• **Exercise requirements**: Transcribe word for word the section of the intranasal ketamine study abstract that begins at the words "Kyle A.B. Lapidus, Cara" and stops after "prior antidepressant trial.".
### Text provided
Kyle A.B. Lapidus, Cara F. Levitch, Andrew M. Perez, Jess W. Brallier, Michael K. Parides, Laili Soleimani, Adriana Feder, Dan V. Iosifescu, Dennis S. Charney, James W. Murrough
Published Online: April 02, 2014
The N-methyl-d-aspartate glutamate receptor antagonist ketamine, delivered via an intravenous route, has shown rapid antidepressant effects in patients with treatment-resistant depression. The current study was designed to test the safety, tolerability and efficacy of intranasal ketamine in patients with depression who had failed at least one prior antidepressant trial.
Twenty patients with major depression were randomized and 18 completed two treatment days with intranasal ketamine hydrochloride (50 mg) or saline solution in a randomized, double-blind, crossover study. The primary efficacy outcome measure was change in depression severity 24 hours following ketamine or placebo, measured using the Montgomery-Asberg Depression Rating Scale. Secondary outcomes included persistence of benefit, changes in self-reports of depression, changes in anxiety, and proportion of responders. Potential psychotomimetic, dissociative, hemodynamic, and general adverse effects associated with ketamine were also measured.
Patients showed significant improvement in depressive symptoms at 24 hours following ketamine compared to placebo [t=4.39, p<0.001; estimated mean MADRS score difference of 7.6 ± 3.7 (95% CI: 3.9 – 11.3)]. Eight of 18 patients (44%) met response criteria 24 hours following ketamine administration, compared to 1 of 18 (6%) following placebo (p=0.033). Intranasal ketamine was well tolerated with minimal psychotomimetic or dissociative effects and was not associated with clinically significant changes in hemodynamic parameters.
This study provides the first controlled evidence for the rapid antidepressant effects of intranasal ketamine. Treatment was associated with minimal adverse effects. If replicated, these findings may lead to novel approaches to the pharmacologic treatment of patients with major depression.
######
### Given data
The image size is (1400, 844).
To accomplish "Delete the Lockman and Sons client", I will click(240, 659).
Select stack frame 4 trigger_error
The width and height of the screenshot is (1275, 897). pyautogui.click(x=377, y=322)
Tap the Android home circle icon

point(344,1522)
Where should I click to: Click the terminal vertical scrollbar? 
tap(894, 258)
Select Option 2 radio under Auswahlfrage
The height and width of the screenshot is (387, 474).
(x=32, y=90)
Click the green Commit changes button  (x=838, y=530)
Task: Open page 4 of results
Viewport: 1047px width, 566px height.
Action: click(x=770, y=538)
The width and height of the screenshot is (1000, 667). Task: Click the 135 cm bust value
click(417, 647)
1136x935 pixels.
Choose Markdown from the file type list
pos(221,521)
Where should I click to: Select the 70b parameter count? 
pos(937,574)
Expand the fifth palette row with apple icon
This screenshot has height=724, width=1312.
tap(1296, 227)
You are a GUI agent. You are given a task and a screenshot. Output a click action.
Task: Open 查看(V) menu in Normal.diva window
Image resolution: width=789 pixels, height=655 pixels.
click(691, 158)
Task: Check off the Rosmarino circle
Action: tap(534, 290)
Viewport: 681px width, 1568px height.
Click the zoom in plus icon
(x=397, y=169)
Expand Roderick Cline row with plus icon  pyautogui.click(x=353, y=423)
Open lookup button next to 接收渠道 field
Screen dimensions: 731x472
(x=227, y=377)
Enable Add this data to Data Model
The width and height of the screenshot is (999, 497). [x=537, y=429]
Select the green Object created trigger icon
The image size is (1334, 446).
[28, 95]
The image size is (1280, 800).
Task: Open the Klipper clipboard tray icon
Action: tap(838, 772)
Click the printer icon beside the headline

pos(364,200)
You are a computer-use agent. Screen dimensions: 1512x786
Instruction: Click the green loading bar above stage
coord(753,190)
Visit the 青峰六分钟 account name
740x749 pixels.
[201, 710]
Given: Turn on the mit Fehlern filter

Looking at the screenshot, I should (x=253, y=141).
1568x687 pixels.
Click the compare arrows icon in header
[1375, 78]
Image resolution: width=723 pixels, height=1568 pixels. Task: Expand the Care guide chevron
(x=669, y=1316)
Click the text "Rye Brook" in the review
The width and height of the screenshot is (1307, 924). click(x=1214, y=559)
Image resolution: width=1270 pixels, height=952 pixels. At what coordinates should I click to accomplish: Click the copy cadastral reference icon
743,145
######
• **Solution to this problem**:
Kyle A.B. Lapidus, Cara F. Levitch, Andrew M. Perez, Jess W. Brallier, Michael K. Parides, Laili Soleimani, Adriana Feder, Dan V. Iosifescu, Dennis S. Charney, James W. Murrough
Published Online: April 02, 2014
The N-methyl-d-aspartate glutamate receptor antagonist ketamine, delivered via an intravenous route, has shown rapid antidepressant effects in patients with treatment-resistant depression. The current study was designed to test the safety, tolerability and efficacy of intranasal ketamine in patients with depression who had failed at least one prior antidepressant trial.